Figure 4 compares the ML models applied to the SPI data from Tridolino station. Like the results of previous stations, the results obtained for Tridolino station indicated an enhancement of the model accuracy with the increase of the SPI duration. Moreover, KNN outperformed other ML models regarding the train data while underperforming in comparison to other ML models for the test data across all scenarios. In the following, the comparison of the metric results shown in Figure 4 are presented based on different SPI durations.

Regarding the 6-month SPI, the ANN model with a lag time of 4 achieved the most favorable RMSE (0.437) and the lowest MAE (0.349), while the MLR model with a lag time of 6 demonstrated the highest NSE and R² (0.793 and 0.794, respectively). Consequently, lag times of 4 or 6 may have been optimal for the 6-month SPI. Furthermore, the KNN model with a lag time of 1 achieved the weakest performance in terms of RMSE (0.572).
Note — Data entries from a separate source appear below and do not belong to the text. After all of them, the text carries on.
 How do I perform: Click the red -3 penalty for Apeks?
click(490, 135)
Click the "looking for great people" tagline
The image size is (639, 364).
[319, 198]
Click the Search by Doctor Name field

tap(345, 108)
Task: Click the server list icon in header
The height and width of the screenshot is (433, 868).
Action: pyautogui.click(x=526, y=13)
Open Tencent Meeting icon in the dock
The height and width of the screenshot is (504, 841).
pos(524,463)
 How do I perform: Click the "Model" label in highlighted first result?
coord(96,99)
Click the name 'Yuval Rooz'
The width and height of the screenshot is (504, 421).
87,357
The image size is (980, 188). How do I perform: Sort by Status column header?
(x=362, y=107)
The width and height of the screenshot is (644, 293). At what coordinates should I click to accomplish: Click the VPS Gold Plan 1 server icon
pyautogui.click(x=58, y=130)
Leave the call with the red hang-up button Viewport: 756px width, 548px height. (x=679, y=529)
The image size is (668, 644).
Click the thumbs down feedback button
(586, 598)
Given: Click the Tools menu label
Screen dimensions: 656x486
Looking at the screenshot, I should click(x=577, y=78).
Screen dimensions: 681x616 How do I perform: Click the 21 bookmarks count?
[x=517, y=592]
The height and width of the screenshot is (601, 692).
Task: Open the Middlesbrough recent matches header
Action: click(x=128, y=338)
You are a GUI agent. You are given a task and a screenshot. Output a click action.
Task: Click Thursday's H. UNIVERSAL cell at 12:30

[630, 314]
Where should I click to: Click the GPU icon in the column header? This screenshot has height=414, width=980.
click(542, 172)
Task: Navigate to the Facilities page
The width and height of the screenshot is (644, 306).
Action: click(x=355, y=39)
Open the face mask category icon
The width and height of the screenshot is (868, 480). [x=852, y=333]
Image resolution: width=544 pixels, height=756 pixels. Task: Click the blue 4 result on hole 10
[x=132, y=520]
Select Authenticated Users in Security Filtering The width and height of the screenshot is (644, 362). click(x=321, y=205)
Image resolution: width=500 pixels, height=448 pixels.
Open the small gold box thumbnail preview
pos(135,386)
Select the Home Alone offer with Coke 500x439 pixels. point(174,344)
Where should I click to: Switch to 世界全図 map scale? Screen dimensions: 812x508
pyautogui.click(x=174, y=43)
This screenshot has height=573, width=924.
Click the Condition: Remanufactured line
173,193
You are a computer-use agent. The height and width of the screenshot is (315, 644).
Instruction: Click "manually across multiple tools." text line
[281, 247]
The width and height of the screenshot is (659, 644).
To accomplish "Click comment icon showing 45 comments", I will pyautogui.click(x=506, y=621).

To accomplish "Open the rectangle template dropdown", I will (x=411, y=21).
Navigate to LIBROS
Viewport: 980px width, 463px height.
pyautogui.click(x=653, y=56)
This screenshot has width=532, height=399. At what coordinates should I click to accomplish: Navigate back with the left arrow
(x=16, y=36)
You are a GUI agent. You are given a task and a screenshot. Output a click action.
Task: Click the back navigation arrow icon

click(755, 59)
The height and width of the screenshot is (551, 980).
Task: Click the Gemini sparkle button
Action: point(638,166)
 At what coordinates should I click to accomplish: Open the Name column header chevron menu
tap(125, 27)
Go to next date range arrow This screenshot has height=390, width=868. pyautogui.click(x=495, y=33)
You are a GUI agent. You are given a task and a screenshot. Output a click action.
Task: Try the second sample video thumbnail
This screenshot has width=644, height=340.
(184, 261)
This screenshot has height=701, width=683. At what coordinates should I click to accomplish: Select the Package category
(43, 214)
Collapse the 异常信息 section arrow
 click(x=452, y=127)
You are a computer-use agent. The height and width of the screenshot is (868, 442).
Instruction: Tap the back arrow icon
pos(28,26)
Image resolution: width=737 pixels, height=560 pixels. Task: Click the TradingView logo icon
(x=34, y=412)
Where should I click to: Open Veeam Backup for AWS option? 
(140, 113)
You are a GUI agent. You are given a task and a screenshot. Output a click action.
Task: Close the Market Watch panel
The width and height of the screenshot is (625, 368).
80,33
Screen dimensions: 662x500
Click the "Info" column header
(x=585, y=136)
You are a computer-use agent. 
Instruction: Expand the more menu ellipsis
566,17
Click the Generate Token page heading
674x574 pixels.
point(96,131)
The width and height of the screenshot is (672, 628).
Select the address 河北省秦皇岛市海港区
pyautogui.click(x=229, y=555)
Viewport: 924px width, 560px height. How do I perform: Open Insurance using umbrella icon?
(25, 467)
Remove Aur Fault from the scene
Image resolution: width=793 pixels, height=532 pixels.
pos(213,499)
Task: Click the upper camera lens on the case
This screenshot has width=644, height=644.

Also, KNN with a lag time of 4 displayed the poorest performance in terms of MAE (0.457), NSE (0.562), and R² (0.630).

For the 9-month SPI, the ANN model with a lag time of 1 achieved the lowest MAE (0.272), while the MLR model with a lag time of 4 attained the highest R² (0.843). Additionally, the XGBR model with lag times of 2 and 4 had the best RMSE (0.365) and NSE (0.841), respectively. Therefore, no definitive conclusion can be drawn regarding the optimal lag time for the 9-month SPI. Furthermore, KNN with a lag time of 1 exhibited the lowest NSE (0.702), while KNN with a lag time of 5 demonstrated the poorest performance in terms of RMSE (0.490), MAE (0.402), and R² (0.748).

Regarding the 12-month SPI, the XGBR model with a lag time of 6 displayed the most favorable MAE (0.227), whereas the MLR model with a lag time of 1 achieved superior performances in terms of RMSE (0.300), NSE (0.899), and R² (0.909). Consequently, a lag time of 1 might be considered optimal for the 12-month SPI. Moreover, KNN with a lag time of 4 demonstrated the weakest performance in terms of RMSE (0.465) and MAE (0.354), while KNN with a lag time of 2 showed the lowest NSE (0.789) and the lowest R² (0.797).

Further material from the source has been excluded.